**TEXT UNDER STUDY**
+ + + +

INTRODUCTION:

The liver is the largest solid organ and the largest gland in the human body. It carries out over 500 essential tasks. The liver plays essential roles in the metabolism of fat, protein and carbohydrates. Also, Metabolic detoxification, the liver alters exogenous and endogenous chemicals (e.g. drugs), foreign molecules, and hormones to make them less toxic or less biologically active. Different types of homeostatic mechanisms are affected if liver function is impaired, with potentially serious consequences. About 20,000 deaths occur every year due to liver diseases.

Hepatocellular carcinoma is one of the ten most common tumors in the world. Although viruses are the main cause of liver diseases, also excessive drug therapy, environmental pollution and alcoholic intoxication¹ are not uncommon. CCl4induced liver damage was modeled in monolayer cultures of rat primary hepatocytes with a focus on involvement of covalent binding of CCl₄ metabolites to cell components and/or peroxidative damage as the cause of injury. Covalent binding of 14C-labeled metabolites was detected in hepatocytes immediately after exposure to CCl₄. Low oxygen partial pressure increased the reductive metabolism of CCl₄ and thus covalent binding. CCl₄ was bound to lipids and to proteins throughout subcellular fractions. Binding occurred preferentially to triacylglycerols and phospholipids, with phosphatidylcholine containing the highest amount of label. CCl₄ is commonly used for free radical induced liver injury. Liver is not the only target organ of CCl₄ but it also affects several organs of the body such as lungs, hearts, testes, kidneys and brain. It was reported from the investigation carried out on animal models of acute CCl₄ induced liver damage, It is now generally accepted that CCl₄ toxicity results from bioactivation of CCl₄ into trichloromethyl free radical by cytochrome P450 system in liver microsomes² and consequently causes lipid peroxidation of membranes that leads to liver.

CCl₄ is the most recognized chemical substance used in developing models of liver and kidney damage. Therefore, CCl₄-induced liver damage is one of the best ways of inducing damage by xenobiotics and also one of the common methods of screening hepatoprotective or liver treatment drugs. The metabolism of CCl₄ begins with the formation of trichloromethyl and proxy chloromethyl free radicals via the activity of oxygenase system of cytochrome P450 in endoplasmic reticulum. The trichloromethyl radical reacts with various important biological substances such as fatty acids, proteins, lipids, nucleic acids, and amino acids

The lipid peroxidation potency of CCl₄ revealed subtle differences compared to other peroxidative substances, viz., ADP-Fe3+ and cumolhydroperoxide, respectively. CCl₄, but not the other peroxidative substances, decreased the rate of triacylglycerol secretion as very low density lipoproteins.^[2] The anti-oxidant vitamin E (alpha-tocopherol) blocked lipid peroxidation, but not covalent binding, and secretion of lipoproteins remained inhibited. The radical scavenger piperonylbutoxide prevented CCl₄-induced lipid peroxidation as well as covalent binding of CCl₄ metabolites to cell components, and also restored lipoprotein metabolism. The results confirm that covalent binding of the CCl₃ radical to cell components initiates the inhibition of lipoprotein secretion and thus steatosis, whereas reaction with oxygen, to form CCl₃-OO., initiates lipid peroxidation. The two processes are independent of each other, and the extent to which either process occurs depends on partial oxygen pressure.

+ + + +

**TASKS**
- a) Do these statements agree with the text on CCl₄ liver damage? Answer yes or no for each, quoting the words of the text that decide it. (i) Vitamin E blocked covalent binding of CCl₄ metabolites. (ii) CCl₄ bound preferentially to triacylglycerols and phospholipids. (iii) Low oxygen partial pressure reduced covalent binding.
- b) According to the text on CCl₄ liver damage, how many deaths occur every year due to liver diseases?
- c) Which organs besides the liver does the text on CCl₄ liver damage say CCl₄ affects?
The listing comes from a source separate from the text on CCl₄ liver damage.

[Stored records]
+ + + +

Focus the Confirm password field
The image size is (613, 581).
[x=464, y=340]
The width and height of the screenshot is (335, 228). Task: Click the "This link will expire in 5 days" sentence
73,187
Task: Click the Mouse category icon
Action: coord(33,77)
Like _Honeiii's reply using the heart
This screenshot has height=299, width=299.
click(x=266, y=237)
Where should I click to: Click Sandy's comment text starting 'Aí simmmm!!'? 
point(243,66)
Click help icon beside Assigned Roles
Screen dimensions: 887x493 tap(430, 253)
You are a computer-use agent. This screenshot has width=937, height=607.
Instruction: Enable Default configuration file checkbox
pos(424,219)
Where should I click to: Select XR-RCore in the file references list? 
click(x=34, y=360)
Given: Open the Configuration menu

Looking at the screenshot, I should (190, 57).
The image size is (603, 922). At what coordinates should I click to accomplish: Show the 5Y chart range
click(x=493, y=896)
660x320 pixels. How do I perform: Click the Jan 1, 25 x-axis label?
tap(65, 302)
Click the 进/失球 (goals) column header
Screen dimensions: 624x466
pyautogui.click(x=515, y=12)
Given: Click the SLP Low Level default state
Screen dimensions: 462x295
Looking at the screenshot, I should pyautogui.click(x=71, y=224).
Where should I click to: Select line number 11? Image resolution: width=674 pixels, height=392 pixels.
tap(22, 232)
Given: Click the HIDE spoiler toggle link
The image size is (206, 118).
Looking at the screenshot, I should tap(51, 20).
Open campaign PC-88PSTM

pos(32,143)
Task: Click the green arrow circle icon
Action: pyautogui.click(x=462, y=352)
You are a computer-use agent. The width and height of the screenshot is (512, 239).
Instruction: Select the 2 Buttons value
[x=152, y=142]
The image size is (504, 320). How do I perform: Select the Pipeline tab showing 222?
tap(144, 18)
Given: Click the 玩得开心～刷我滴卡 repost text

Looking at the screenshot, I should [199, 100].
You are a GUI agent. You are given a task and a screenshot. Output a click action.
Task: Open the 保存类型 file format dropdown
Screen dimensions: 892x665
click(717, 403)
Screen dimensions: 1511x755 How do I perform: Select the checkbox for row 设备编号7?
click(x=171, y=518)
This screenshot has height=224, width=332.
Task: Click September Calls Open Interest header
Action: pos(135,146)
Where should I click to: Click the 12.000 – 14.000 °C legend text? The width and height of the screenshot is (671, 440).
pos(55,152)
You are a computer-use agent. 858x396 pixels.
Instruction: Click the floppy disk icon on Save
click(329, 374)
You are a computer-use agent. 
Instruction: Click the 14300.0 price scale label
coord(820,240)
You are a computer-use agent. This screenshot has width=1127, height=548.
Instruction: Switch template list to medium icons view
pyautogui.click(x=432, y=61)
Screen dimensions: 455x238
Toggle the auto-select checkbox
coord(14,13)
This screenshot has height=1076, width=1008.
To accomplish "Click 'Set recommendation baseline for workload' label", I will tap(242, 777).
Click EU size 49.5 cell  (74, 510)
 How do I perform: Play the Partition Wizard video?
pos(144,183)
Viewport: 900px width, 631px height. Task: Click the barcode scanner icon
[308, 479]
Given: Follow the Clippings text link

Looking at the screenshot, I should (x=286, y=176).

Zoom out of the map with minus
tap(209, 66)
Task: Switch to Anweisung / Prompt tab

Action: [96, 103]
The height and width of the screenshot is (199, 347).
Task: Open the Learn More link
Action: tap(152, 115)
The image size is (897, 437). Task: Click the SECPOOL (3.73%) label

+ + + +

**YOUR WRITTEN ANSWERS**
- a)
(i) No: "The anti-oxidant vitamin E (alpha-tocopherol) blocked lipid peroxidation, but not covalent binding"
(ii) Yes: "Binding occurred preferentially to triacylglycerols and phospholipids"
(iii) No: "Low oxygen partial pressure increased the reductive metabolism of CCl₄ and thus covalent binding"

- b) About 20,000.

- c) Lungs, hearts, testes, kidneys, brain